TEXT SHOWN:
= = = =

To begin, in 2021, we believe the Biden administration and Congress should take the following crucial steps to advance systemic equality:

Voting Rights

The administration must issue an executive order creating a Justice Department lead staff position on voting rights violations in every U.S. Attorney office. We are seeing a flood of unlawful restrictions on voting across the country, and at every level of state and local government. This nationwide problem requires nationwide investigatory and enforcement resources. Even if it requires new training and approval protocols, a new voting rights enforcement program with the participation of all 93 U.S. Attorney offices is the best way to help ensure nationwide enforcement of voting rights laws.

These assistant U.S. attorneys should begin by ensuring that every American in the custody of the Bureau of Prisons who is eligible to vote can vote, and monitor the Census and redistricting process to fight the dilution of voting power in communities of color.

We are also calling on Congress to pass the John Lewis Voting Rights Advancement Act to finally create a fair and equal national voting system, the cause for which John Lewis devoted his life.

Student Debt

Black borrowers pay more than other students for the same degrees, and graduate with an average of $7,400 more in debt than their white peers. In the years following graduation, the debt gap more than triples. Nearly half of Black borrowers will default within 12 years. In other words, for Black Americans, the American dream costs more. Last week, Majority Leader Chuck Schumer and Sen. Elizabeth Warren, along with House Reps. Ayanna Pressley, Maxine Waters, and others, called on President Biden to cancel up to $50,000 in federal student loan debt per borrower.

We couldn't agree more. By forgiving $50,000 of student debt, President Biden can unleash pent up economic potential in Black communities, while relieving them of a burden that forestalls so many hopes and dreams. Black women in particular will benefit from this executive action, as they are proportionately the most indebted group of all Americans.

Postal Banking

In both low and high income majority-Black communities, traditional bank branches are 50 percent more likely to close than in white communities. The result is that nearly 50 percent of Black Americans are unbanked or underbanked, and many pay more than $2,000 in fees associated with subprime financial institutions. Over their lifetime, those fees can add up to as much as two years of annual income for the average Black family.

= = = =

WHAT YOU NEED TO DO:
[1] From the policy text, output the stretch from "Postal Banking" through "average Black family.", copied word for word.
[2] List the section headings in the policy text.

= = = =

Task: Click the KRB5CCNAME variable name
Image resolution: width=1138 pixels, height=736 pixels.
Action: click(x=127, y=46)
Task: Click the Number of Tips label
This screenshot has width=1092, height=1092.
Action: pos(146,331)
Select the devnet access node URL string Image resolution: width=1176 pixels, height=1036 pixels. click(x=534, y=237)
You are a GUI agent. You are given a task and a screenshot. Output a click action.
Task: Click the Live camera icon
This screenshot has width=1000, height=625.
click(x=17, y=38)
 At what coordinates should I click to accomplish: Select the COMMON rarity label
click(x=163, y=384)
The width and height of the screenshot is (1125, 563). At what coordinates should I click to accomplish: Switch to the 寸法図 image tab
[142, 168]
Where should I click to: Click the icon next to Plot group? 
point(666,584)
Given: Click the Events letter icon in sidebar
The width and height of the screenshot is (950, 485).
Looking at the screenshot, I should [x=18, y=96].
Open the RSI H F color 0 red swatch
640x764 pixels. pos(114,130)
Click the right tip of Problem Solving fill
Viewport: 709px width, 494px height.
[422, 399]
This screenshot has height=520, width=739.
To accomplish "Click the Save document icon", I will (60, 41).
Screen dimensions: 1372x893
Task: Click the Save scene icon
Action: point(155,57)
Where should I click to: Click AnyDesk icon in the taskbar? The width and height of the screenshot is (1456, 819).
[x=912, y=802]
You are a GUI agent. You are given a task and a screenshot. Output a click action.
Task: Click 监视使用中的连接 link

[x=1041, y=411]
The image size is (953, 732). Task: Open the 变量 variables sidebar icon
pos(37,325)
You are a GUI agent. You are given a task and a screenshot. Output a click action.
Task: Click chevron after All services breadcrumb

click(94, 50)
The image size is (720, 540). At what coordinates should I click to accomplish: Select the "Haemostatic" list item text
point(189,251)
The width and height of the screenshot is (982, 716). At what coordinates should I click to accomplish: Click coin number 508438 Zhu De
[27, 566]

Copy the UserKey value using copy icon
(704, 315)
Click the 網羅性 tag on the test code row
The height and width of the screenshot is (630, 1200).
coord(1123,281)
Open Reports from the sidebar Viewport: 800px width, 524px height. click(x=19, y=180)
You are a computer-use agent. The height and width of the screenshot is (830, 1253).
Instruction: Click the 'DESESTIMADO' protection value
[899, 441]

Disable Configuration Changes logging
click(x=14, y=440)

= = = =

TASK RESPONSES:
[1]
Postal Banking

In both low and high income majority-Black communities, traditional bank branches are 50 percent more likely to close than in white communities. The result is that nearly 50 percent of Black Americans are unbanked or underbanked, and many pay more than $2,000 in fees associated with subprime financial institutions. Over their lifetime, those fees can add up to as much as two years of annual income for the average Black family.

[2]
Voting Rights
Student Debt
Postal Banking